Aber vielleicht war es wirklich Zweck der Reise, einen militärischen Coup gegen den Iran vorzubereiten? Viele in der Welt glauben das, auch in Israel sind nicht wenige davon überzeugt, man müsse dies früher oder später tun. Vize-Verteidigungsminister Ephraim Sneh proklamiert das ganz offen. Und George Bush ist ein verwundetes politisches Tier, und solche Tiere sind gefährlich. Er hat noch genau zwei Jahre Zeit, um irgendetwas zu tun. Ist es nicht stets eine große Versuchung, einen verlorenen mit einem "besseren" Krieg vergessen zu machen? Nur ist es für den Präsidenten momentan politisch wie auch militärisch schwierig, den Iran anzugreifen. Da liegt es nahe, Israel einzubeziehen.
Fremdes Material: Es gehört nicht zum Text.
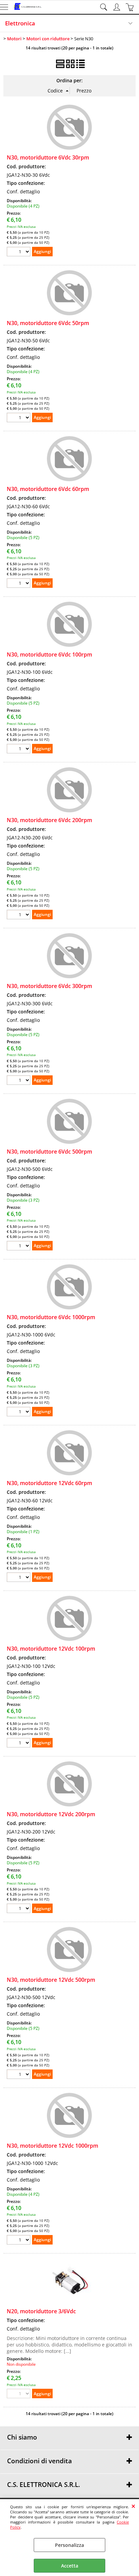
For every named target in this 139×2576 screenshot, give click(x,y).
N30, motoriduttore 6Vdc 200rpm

Schließlich hat Ehud Olmert nahezu die gleichen Probleme wie Bush: Einen so gut wie verlorenen Libanon-Krieg, schlimme Meinungsumfragen, bösartige Kritiker. Könnte da ein populäres Kriegsabenteuer nicht nützlich sein? Nur hat der Luftwaffengeneral, der für ein derartiges Unternehmen der ideale Oberkommandierende gewesen wäre, gerade abgedankt. Ohnehin ist das allgemeine Vertrauen in die Armeespitze erschüttert. Vielleicht war Condoleezza Rice auch nur unterwegs, um den Iran politisch unter Druck zu setzen.

Oder will Bush, dass die arabischen Führer seine "neue" Strategie im Irak unterstützen? Natürlich tun sie das - mit Lippenbekenntnissen. Keiner glaubt, dass es eine gute Idee ist, weitere 20.000 Soldaten in den Rachen dieser Schlacht zu werfen. Die Araber wissen nur zu gut, was dort wirklich los ist.
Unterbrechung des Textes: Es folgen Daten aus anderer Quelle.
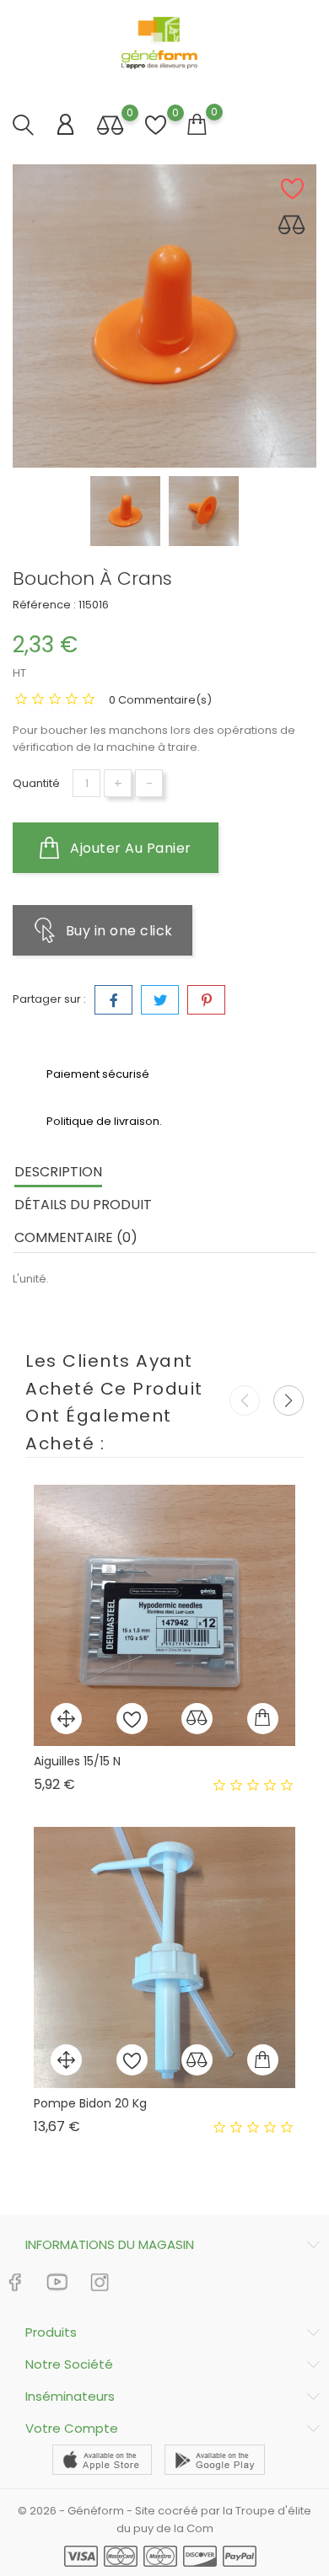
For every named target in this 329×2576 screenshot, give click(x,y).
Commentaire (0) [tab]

Möglicherweise flog Rice auch deshalb durch die Gegend, um einen gemäßigten sunnitischen Block gegen die Schiiten aufzustellen. Sollte das der Fall sein, dürfte ihr wenig Glück winken. Der andere Staat, dem eine amerikanische Attacke droht, heißt schließlich Syrien und ist zu 80 Prozent sunnitisch.

Um den Amerikanern zuvorzukommen, und offenbar in der Annahme, Israel bestimme die Politik der USA, hat Syriens Bashar al-Assad jetzt einen glaubwürdigen Frieden angeboten und über inoffizielle Kanäle seine Vorschläge lanciert. Unter anderem: die Einrichtung eines Naturparks auf den Golan-Höhen, zu dem auch Israelis Zutritt hätten. Doch Ehud Olmert hat kurzerhand alles abgelehnt. Die offizielle Erklärung lautet, das Weiße Haus erlaube uns das nicht. Also ist es doch nicht so, dass wir George Bush beherrschen.

Jedenfalls kann kein arabischer König oder Präsident daran denken, die Politik der Amerikaner wirksam zu unterstützen, solange keine wirklichen Friedensverhandlungen zwischen Israelis und Palästinensern stattfinden. Genau die will Olmert nicht. Er denkt gar nicht daran, den 200.000 Siedlern den Krieg zu erklären. Außerdem hat er praktisch schon 45 Prozent des Westjordanlandes annektiert. Da kein palästinensischer Führer - auch nicht der machtlose Mahmud Abbas - damit einverstanden sein kann, glaubt Israels Regierungschef, es wäre das Vernünftigste, mit Verhandlungen gar nicht erst anzufangen. Die so genannte Road Map, dieses tot geborene Kind, das Condoleezza jüngst mit sich herumschleppte, als wäre es lebendig und kerngesund, interessiert weder Olmert noch Abbas. Es bleibt die Eselsfrage: War diese Reise wirklich nötig?